All of the entries below should be copied exactly as they appear.
::::::::::
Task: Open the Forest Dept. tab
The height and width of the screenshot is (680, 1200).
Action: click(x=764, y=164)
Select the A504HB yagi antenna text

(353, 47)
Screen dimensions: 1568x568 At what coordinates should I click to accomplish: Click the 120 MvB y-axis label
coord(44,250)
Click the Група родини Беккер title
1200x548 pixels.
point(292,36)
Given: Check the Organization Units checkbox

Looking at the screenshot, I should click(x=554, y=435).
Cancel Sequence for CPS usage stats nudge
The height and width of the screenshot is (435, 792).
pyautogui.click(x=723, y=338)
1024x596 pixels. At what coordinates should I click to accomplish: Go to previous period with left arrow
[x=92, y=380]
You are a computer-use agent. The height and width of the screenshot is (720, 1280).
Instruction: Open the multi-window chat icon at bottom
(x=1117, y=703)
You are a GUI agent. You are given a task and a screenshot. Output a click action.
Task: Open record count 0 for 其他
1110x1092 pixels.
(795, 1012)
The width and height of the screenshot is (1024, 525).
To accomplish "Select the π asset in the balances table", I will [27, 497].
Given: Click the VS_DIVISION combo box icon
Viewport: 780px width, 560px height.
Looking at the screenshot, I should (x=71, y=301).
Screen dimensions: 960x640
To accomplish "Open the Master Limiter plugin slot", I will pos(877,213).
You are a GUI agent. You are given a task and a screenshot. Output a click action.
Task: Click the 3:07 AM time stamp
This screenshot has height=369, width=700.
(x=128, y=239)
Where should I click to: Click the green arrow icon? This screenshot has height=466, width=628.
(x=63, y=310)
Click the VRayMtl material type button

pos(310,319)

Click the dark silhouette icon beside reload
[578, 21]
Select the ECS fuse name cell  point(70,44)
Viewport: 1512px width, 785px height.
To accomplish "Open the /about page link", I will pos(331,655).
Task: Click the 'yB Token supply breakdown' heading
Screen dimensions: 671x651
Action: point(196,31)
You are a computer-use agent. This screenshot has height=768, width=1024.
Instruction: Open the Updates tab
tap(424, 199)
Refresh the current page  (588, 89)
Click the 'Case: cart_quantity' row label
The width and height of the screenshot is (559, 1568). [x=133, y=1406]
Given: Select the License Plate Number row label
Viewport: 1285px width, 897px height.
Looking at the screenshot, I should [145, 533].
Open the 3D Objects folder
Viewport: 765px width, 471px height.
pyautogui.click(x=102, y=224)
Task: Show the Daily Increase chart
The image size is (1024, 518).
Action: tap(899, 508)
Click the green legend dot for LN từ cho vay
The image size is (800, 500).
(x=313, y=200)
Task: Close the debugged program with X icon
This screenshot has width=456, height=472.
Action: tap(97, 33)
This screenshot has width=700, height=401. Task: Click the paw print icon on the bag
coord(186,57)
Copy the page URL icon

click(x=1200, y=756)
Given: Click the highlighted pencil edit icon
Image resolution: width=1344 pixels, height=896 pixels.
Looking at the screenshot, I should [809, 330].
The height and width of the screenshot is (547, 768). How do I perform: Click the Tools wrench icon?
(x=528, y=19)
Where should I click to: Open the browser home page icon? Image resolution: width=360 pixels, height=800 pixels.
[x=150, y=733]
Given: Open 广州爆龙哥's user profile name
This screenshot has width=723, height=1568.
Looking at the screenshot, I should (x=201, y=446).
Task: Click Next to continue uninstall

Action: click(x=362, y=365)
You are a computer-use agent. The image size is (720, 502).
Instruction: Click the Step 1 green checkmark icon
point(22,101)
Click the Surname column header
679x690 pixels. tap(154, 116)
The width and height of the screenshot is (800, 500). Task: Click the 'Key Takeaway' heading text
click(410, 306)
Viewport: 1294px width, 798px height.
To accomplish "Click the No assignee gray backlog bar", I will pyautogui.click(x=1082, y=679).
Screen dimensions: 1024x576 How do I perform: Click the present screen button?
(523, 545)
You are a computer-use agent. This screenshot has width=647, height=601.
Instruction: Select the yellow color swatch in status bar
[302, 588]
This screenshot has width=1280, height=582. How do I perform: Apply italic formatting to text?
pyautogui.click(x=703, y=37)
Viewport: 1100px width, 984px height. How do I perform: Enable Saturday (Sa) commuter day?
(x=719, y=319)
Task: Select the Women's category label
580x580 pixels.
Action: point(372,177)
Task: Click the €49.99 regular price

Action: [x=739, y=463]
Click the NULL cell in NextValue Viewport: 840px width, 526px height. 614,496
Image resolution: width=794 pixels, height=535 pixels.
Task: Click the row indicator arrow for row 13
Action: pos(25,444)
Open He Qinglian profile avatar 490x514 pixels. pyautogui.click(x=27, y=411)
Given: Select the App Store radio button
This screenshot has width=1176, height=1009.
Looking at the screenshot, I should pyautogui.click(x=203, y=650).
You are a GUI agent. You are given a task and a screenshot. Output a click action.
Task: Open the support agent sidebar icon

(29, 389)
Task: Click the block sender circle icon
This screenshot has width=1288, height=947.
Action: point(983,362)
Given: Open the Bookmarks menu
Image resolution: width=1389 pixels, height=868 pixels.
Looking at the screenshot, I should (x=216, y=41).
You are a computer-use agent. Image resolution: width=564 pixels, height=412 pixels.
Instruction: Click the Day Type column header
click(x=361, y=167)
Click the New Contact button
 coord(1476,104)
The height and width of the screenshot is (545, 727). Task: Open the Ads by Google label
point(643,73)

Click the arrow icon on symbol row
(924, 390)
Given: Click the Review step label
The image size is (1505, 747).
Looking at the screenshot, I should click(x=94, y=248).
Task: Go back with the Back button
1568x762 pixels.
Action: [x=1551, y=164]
::::::::::
> [Your solution]
Task: Open the Forest Dept. tab
The height and width of the screenshot is (680, 1200).
Action: click(x=764, y=164)
Select the A504HB yagi antenna text

(353, 47)
Screen dimensions: 1568x568 At what coordinates should I click to accomplish: Click the 120 MvB y-axis label
coord(44,250)
Click the Група родини Беккер title
1200x548 pixels.
point(292,36)
Given: Check the Organization Units checkbox

Looking at the screenshot, I should click(x=554, y=435).
Cancel Sequence for CPS usage stats nudge
The height and width of the screenshot is (435, 792).
pyautogui.click(x=723, y=338)
1024x596 pixels. At what coordinates should I click to accomplish: Go to previous period with left arrow
[x=92, y=380]
You are a computer-use agent. The height and width of the screenshot is (720, 1280).
Instruction: Open the multi-window chat icon at bottom
(x=1117, y=703)
You are a GUI agent. You are given a task and a screenshot. Output a click action.
Task: Open record count 0 for 其他
1110x1092 pixels.
(795, 1012)
The width and height of the screenshot is (1024, 525).
To accomplish "Select the π asset in the balances table", I will [27, 497].
Given: Click the VS_DIVISION combo box icon
Viewport: 780px width, 560px height.
Looking at the screenshot, I should (x=71, y=301).
Screen dimensions: 960x640
To accomplish "Open the Master Limiter plugin slot", I will pos(877,213).
You are a GUI agent. You are given a task and a screenshot. Output a click action.
Task: Click the 3:07 AM time stamp
This screenshot has height=369, width=700.
(x=128, y=239)
Where should I click to: Click the green arrow icon? This screenshot has height=466, width=628.
(x=63, y=310)
Click the VRayMtl material type button

pos(310,319)

Click the dark silhouette icon beside reload
[578, 21]
Select the ECS fuse name cell  point(70,44)
Viewport: 1512px width, 785px height.
To accomplish "Open the /about page link", I will pos(331,655).
Task: Click the 'yB Token supply breakdown' heading
Screen dimensions: 671x651
Action: point(196,31)
You are a computer-use agent. This screenshot has height=768, width=1024.
Instruction: Open the Updates tab
tap(424, 199)
Refresh the current page  (588, 89)
Click the 'Case: cart_quantity' row label
The width and height of the screenshot is (559, 1568). [x=133, y=1406]
Given: Select the License Plate Number row label
Viewport: 1285px width, 897px height.
Looking at the screenshot, I should [145, 533].
Open the 3D Objects folder
Viewport: 765px width, 471px height.
pyautogui.click(x=102, y=224)
Task: Show the Daily Increase chart
The image size is (1024, 518).
Action: tap(899, 508)
Click the green legend dot for LN từ cho vay
The image size is (800, 500).
(x=313, y=200)
Task: Close the debugged program with X icon
This screenshot has width=456, height=472.
Action: tap(97, 33)
This screenshot has width=700, height=401. Task: Click the paw print icon on the bag
coord(186,57)
Copy the page URL icon

click(x=1200, y=756)
Given: Click the highlighted pencil edit icon
Image resolution: width=1344 pixels, height=896 pixels.
Looking at the screenshot, I should [809, 330].
The height and width of the screenshot is (547, 768). How do I perform: Click the Tools wrench icon?
(x=528, y=19)
Where should I click to: Open the browser home page icon? Image resolution: width=360 pixels, height=800 pixels.
[x=150, y=733]
Given: Open 广州爆龙哥's user profile name
This screenshot has width=723, height=1568.
Looking at the screenshot, I should (x=201, y=446).
Task: Click Next to continue uninstall

Action: click(x=362, y=365)
You are a computer-use agent. The image size is (720, 502).
Instruction: Click the Step 1 green checkmark icon
point(22,101)
Click the Surname column header
679x690 pixels. tap(154, 116)
The width and height of the screenshot is (800, 500). Task: Click the 'Key Takeaway' heading text
click(410, 306)
Viewport: 1294px width, 798px height.
To accomplish "Click the No assignee gray backlog bar", I will pyautogui.click(x=1082, y=679).
Screen dimensions: 1024x576 How do I perform: Click the present screen button?
(523, 545)
You are a computer-use agent. This screenshot has width=647, height=601.
Instruction: Select the yellow color swatch in status bar
[302, 588]
This screenshot has width=1280, height=582. How do I perform: Apply italic formatting to text?
pyautogui.click(x=703, y=37)
Viewport: 1100px width, 984px height. How do I perform: Enable Saturday (Sa) commuter day?
(x=719, y=319)
Task: Select the Women's category label
580x580 pixels.
Action: point(372,177)
Task: Click the €49.99 regular price

Action: [x=739, y=463]
Click the NULL cell in NextValue Viewport: 840px width, 526px height. 614,496
Image resolution: width=794 pixels, height=535 pixels.
Task: Click the row indicator arrow for row 13
Action: pos(25,444)
Open He Qinglian profile avatar 490x514 pixels. pyautogui.click(x=27, y=411)
Given: Select the App Store radio button
This screenshot has width=1176, height=1009.
Looking at the screenshot, I should pyautogui.click(x=203, y=650).
You are a GUI agent. You are given a task and a screenshot. Output a click action.
Task: Open the support agent sidebar icon

(29, 389)
Task: Click the block sender circle icon
This screenshot has width=1288, height=947.
Action: point(983,362)
Given: Open the Bookmarks menu
Image resolution: width=1389 pixels, height=868 pixels.
Looking at the screenshot, I should (x=216, y=41).
You are a computer-use agent. Image resolution: width=564 pixels, height=412 pixels.
Instruction: Click the Day Type column header
click(x=361, y=167)
Click the New Contact button
 coord(1476,104)
The height and width of the screenshot is (545, 727). Task: Open the Ads by Google label
point(643,73)

Click the arrow icon on symbol row
(924, 390)
Given: Click the Review step label
The image size is (1505, 747).
Looking at the screenshot, I should click(x=94, y=248).
Task: Go back with the Back button
1568x762 pixels.
Action: [x=1551, y=164]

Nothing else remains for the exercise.